Locate every one of the lines below that contains the string "should" with its case matching, and copy each such line in full.

* [RECORDS PROVIDED]:

** Start **

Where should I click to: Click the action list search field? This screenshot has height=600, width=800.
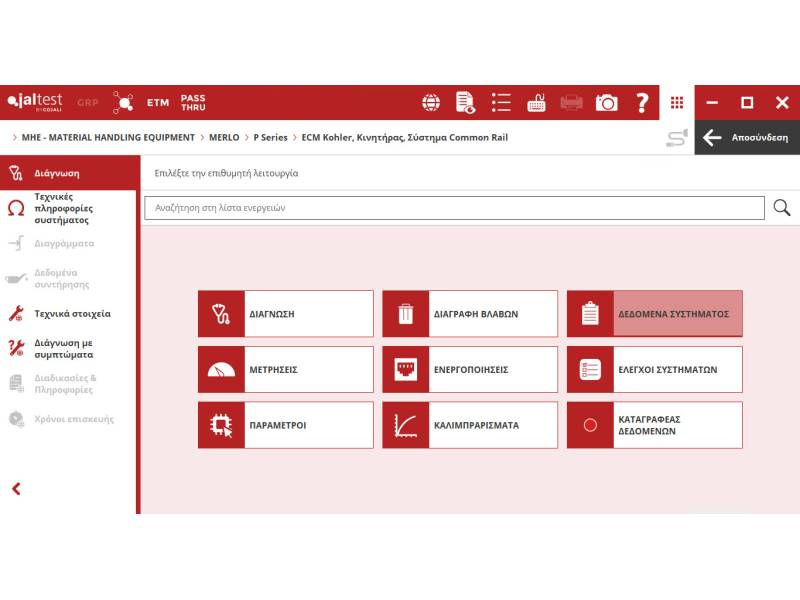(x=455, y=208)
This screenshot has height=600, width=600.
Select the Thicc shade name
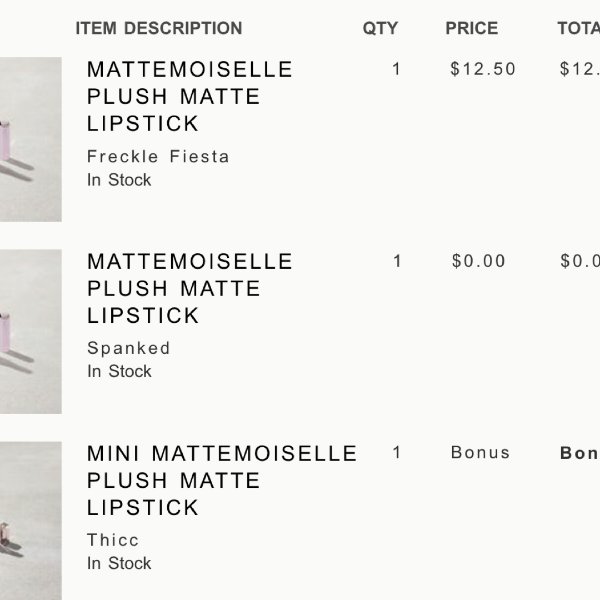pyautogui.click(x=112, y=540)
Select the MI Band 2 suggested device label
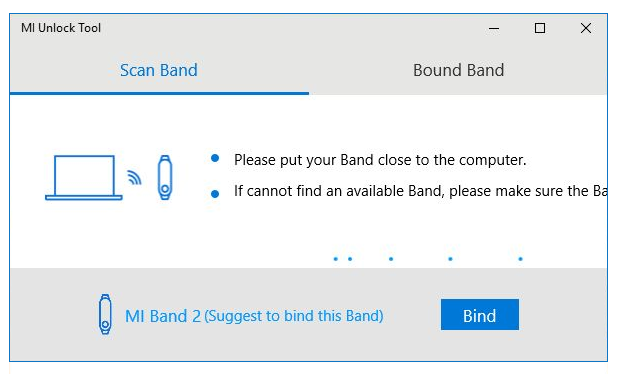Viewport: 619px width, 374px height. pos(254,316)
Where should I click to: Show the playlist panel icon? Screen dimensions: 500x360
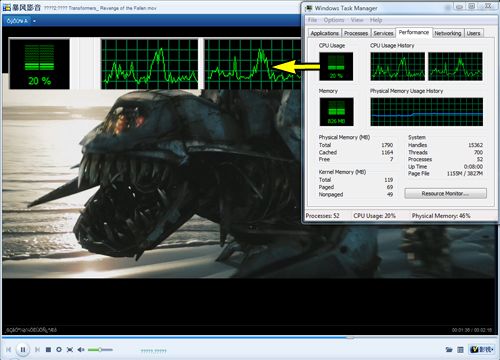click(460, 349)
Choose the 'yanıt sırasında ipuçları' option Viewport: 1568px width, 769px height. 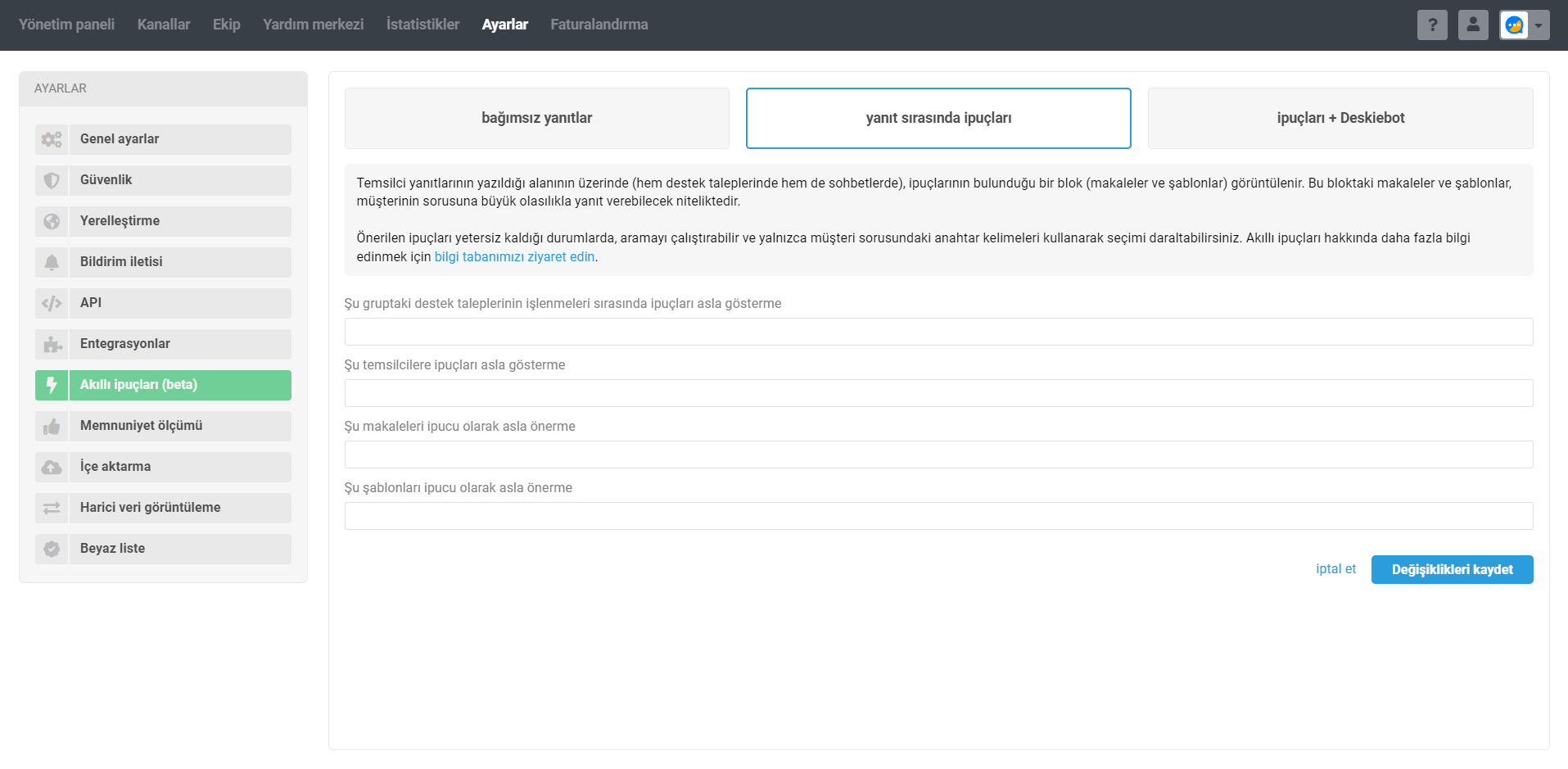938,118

** End **

* [CORRECT RESULT]:
Where should I click to: Click the action list search field? This screenshot has height=600, width=800.
Where should I click to: Show the playlist panel icon? Screen dimensions: 500x360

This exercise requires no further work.